David Bryon in his recent post wonders why developers still ask questions about how much OR mappers slow down database applications. He explains that modern ORMs keep the overhead of communicating with the database as low as possible, so in fact use of ORM may (and I believe in many cases will) speed up database access.

When it comes to non-database communication, such as message queuing or inter-process data exchange, there seem to be more reasons to avoid additional layers and transfer data directly, using native protocol. Usually such communication can’t be optimized by discarding redundant messages or removing unaffected parameters. So sometimes suggestion to use WCF as communication platform can cause certain skepticism – “it’s an extra layer, we don’t need this overhead, let’s go native”.

Few years ago I wrote an article about performance implications of exceptions. The metrics in this articles show that while exception management is obviously more costly than returning numerical error codes, it has no real influence on performance of business logic operations. A single database call makes CPU cycles used on exception processing completely insignificant.

The same can be said about overhead associated with WCF. Data that cross processes or machine boundaries take a long trip not to invoke a simple in-memory algorithm – nobody will implement inter-process string concatenation except for demo purpose. And for real world business logic operation the advantages of using WCF infrastructure should outperform its marginal performance overhead.
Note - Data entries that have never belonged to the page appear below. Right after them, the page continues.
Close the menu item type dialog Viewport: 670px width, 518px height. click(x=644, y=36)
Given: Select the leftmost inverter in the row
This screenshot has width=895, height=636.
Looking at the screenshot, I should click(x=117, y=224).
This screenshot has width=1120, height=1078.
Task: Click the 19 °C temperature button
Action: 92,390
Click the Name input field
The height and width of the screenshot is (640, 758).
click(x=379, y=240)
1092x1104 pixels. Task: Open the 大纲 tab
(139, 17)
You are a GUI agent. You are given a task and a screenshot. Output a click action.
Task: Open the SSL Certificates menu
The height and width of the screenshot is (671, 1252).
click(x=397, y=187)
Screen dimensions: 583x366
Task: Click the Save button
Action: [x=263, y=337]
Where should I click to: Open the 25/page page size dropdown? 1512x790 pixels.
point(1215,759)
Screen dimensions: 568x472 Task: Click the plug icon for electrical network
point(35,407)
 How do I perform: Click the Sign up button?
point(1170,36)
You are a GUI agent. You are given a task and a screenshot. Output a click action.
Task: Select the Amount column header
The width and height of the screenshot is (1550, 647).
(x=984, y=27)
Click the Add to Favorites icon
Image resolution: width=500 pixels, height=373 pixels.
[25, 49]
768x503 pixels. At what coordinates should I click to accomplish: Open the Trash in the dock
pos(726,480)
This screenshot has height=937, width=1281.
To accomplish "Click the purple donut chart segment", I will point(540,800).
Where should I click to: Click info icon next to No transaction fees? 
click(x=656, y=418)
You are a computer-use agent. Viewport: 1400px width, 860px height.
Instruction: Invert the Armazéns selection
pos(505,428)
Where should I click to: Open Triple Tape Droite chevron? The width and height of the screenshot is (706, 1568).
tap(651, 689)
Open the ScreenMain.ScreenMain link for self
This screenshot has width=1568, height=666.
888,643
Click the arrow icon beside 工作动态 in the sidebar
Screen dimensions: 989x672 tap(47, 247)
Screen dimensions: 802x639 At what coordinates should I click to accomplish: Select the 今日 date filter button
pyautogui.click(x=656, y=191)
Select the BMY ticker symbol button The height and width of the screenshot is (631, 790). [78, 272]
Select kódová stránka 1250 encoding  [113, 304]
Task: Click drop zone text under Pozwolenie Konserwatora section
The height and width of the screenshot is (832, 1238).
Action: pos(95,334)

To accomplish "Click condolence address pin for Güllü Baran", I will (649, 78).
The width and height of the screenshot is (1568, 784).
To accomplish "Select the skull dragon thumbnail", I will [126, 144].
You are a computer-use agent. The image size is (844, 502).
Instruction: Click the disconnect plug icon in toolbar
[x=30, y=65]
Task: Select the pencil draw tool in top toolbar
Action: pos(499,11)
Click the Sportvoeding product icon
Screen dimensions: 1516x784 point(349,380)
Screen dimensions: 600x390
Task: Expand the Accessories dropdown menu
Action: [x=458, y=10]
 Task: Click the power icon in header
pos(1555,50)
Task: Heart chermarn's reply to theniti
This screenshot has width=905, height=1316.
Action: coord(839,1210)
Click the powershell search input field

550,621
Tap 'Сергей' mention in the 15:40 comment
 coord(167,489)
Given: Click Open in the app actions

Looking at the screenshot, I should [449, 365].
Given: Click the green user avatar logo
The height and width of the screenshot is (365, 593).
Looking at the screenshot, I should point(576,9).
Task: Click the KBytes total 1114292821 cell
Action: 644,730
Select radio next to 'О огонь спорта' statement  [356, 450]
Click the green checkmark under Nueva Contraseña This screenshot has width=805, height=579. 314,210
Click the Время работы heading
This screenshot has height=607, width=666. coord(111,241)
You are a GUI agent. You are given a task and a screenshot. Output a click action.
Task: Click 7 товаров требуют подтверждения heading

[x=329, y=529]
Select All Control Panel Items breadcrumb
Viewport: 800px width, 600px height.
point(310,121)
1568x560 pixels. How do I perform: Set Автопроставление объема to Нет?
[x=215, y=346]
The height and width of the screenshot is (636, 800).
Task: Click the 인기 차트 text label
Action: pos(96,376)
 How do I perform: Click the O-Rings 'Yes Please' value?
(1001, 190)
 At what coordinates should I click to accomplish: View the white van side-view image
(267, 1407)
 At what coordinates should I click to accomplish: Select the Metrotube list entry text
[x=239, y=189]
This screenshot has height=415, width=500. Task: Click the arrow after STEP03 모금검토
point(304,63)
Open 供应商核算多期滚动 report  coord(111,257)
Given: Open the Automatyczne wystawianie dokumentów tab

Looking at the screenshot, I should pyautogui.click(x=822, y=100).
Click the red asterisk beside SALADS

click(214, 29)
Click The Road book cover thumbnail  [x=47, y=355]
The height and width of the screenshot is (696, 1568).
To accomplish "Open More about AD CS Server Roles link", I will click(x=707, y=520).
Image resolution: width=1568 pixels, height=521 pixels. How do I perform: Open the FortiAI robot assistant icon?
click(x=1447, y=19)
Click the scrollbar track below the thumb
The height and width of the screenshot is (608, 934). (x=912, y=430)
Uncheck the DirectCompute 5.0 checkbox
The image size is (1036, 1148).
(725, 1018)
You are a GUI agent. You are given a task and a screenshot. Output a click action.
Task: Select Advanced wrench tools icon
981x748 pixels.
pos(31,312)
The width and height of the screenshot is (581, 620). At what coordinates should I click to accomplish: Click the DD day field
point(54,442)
And it is always measurable how marginal it is. Let’s take named pipes. It’s a good choice for inter-process communication, now with native .NET support. How much can we gain from using it directly? Let’s measure.

I created two sets of client/server applications, each consisting of a server and a client. First application pair communicated using .NET implementation of named pipes (System.IO.Pipes), second used WCF with NetNamedPipeBinding. I tested these applications using different scenarios: an empty operation, reading directory entries and writing 100 bytes in the middle of a 1 megabyte file. Each scenario was executed several thousand times, to calculate an average number of calls per second. The measurements were done on my Dell Latitude D830 notebook.

Operation System.IO.Pipes
(calls per second)
WCF NetNamedPipeBinding
(calls per second)
Difference
(%)
Empty 108695 4770 2179
Read directory entries 5747 1546 272
Write to a file 67 59 14
Write to a file twice 35 34 3

You can see from this table how much faster is native named pipe communication. But… only if an operation consists of the actual call, with no business logic contained. Once an operation starts looking like a real business logic method, all communication overhead is not worth consideration. But what is worth consideration is a unified communication model offered by WCF, with all power of configuration options and tools. There must be really extraordinary reasons to discard them and “go native”.